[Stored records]
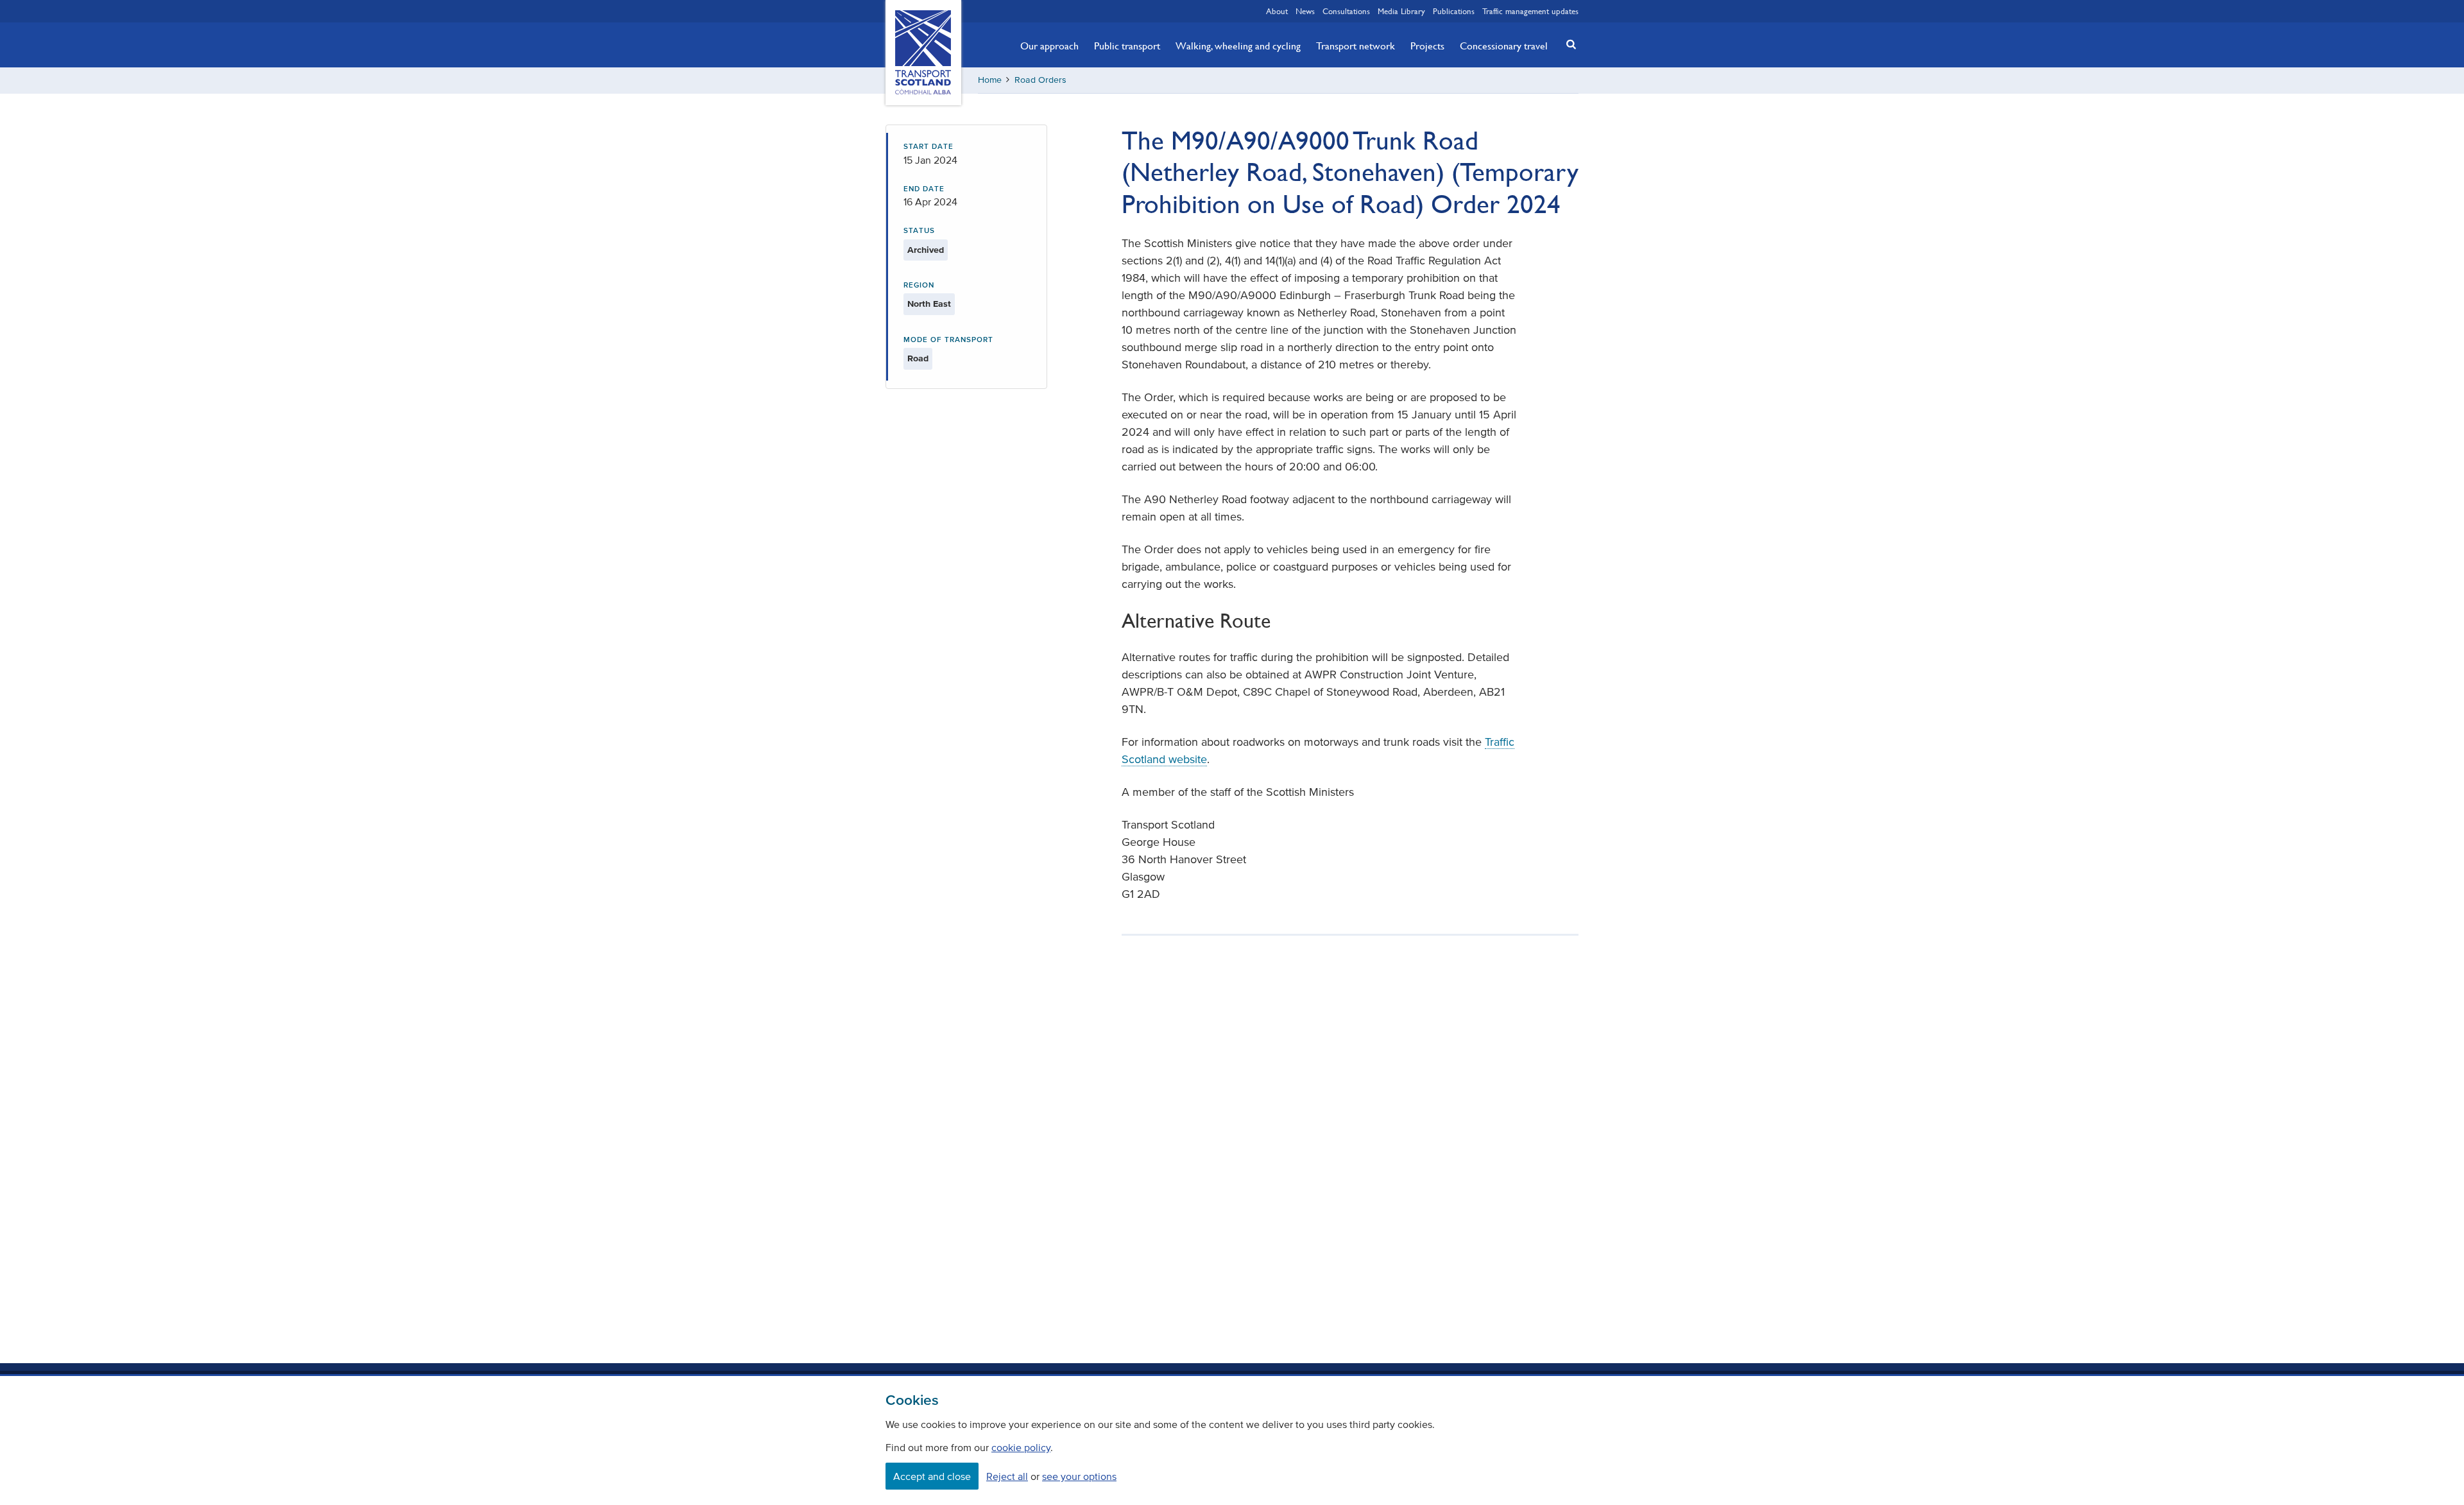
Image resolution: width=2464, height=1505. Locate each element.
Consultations (1346, 11)
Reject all (1007, 1476)
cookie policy (1020, 1447)
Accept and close (932, 1476)
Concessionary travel (1504, 45)
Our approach (1049, 45)
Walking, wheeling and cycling (1238, 45)
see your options (1079, 1476)
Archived (925, 250)
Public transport (1127, 45)
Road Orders (1040, 80)
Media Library (1401, 11)
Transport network (1355, 45)
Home (990, 80)
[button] (1568, 44)
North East (929, 304)
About (1277, 11)
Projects (1427, 45)
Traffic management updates (1530, 11)
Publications (1454, 11)
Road (917, 358)
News (1305, 11)
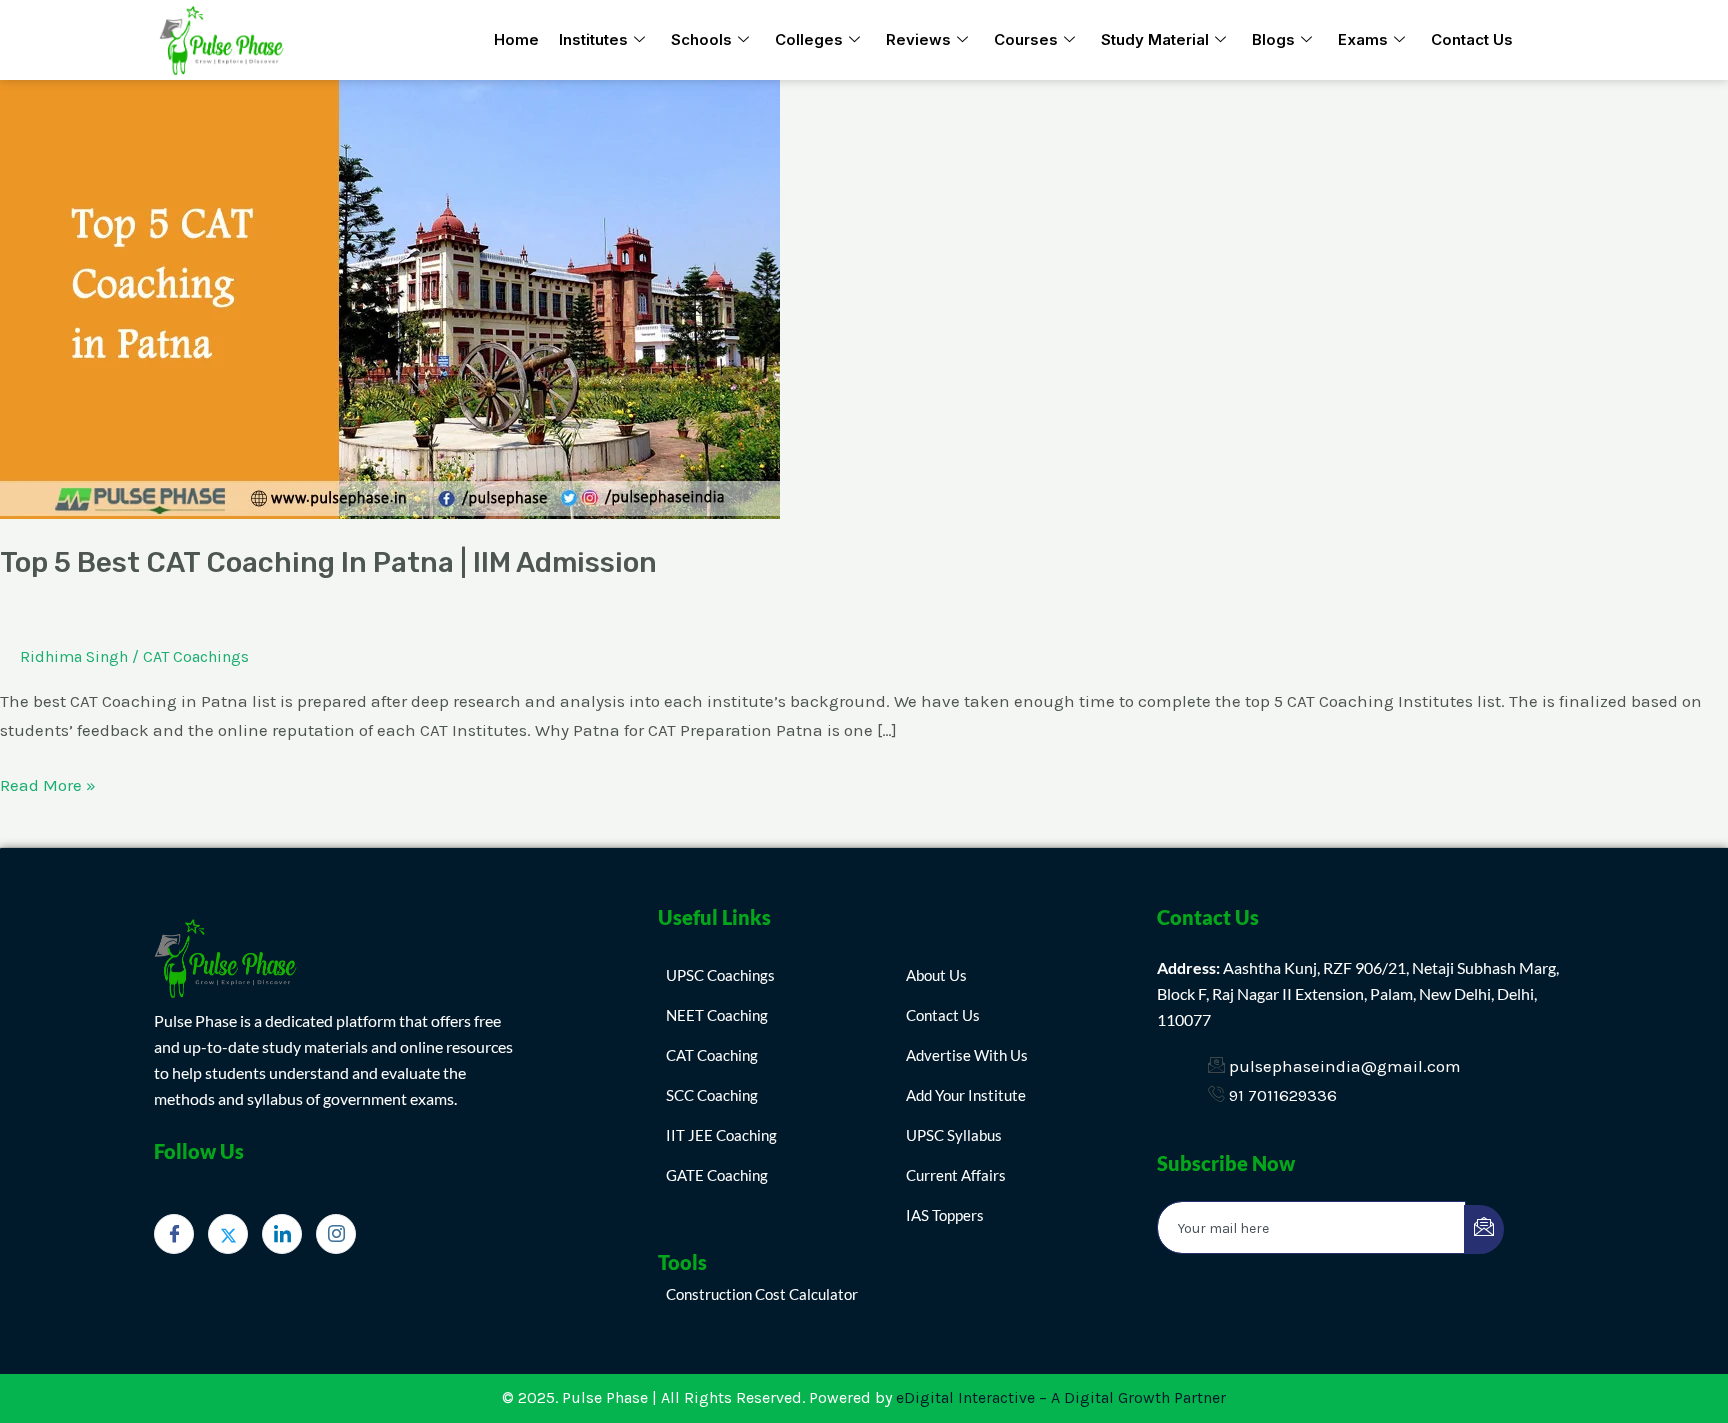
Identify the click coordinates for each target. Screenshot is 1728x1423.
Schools (701, 39)
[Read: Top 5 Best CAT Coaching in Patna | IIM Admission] (390, 298)
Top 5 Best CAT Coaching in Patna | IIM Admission (328, 562)
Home (516, 39)
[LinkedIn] (282, 1234)
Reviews (918, 39)
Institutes (593, 39)
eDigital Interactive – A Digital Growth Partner (1061, 1397)
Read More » (48, 783)
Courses (1026, 39)
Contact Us (1472, 39)
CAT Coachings (196, 656)
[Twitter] (228, 1234)
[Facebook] (174, 1234)
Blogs (1273, 39)
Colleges (809, 39)
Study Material (1155, 39)
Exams (1363, 39)
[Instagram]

EXERCISE DIRECTIONS:
Except for pictures, copy the records above exactly.

SOLVED PROBLEM:
Image resolution: width=2464, height=1505. Locate each element.
Consultations (1346, 11)
Reject all (1007, 1476)
cookie policy (1020, 1447)
Accept and close (932, 1476)
Concessionary travel (1504, 45)
Our approach (1049, 45)
Walking, wheeling and cycling (1238, 45)
see your options (1079, 1476)
Archived (925, 250)
Public transport (1127, 45)
Road Orders (1040, 80)
Media Library (1401, 11)
Transport network (1355, 45)
Home (990, 80)
[button] (1568, 44)
North East (929, 304)
About (1277, 11)
Projects (1427, 45)
Traffic management updates (1530, 11)
Publications (1454, 11)
Road (917, 358)
News (1305, 11)
Identify the click coordinates for each target. Screenshot is 1728x1423.
Schools (701, 39)
[Read: Top 5 Best CAT Coaching in Patna | IIM Admission] (390, 298)
Top 5 Best CAT Coaching in Patna | IIM Admission (328, 562)
Home (516, 39)
[LinkedIn] (282, 1234)
Reviews (918, 39)
Institutes (593, 39)
eDigital Interactive – A Digital Growth Partner (1061, 1397)
Read More » (48, 783)
Courses (1026, 39)
Contact Us (1472, 39)
CAT Coachings (196, 656)
[Twitter] (228, 1234)
[Facebook] (174, 1234)
Blogs (1273, 39)
Colleges (809, 39)
Study Material (1155, 39)
Exams (1363, 39)
[Instagram]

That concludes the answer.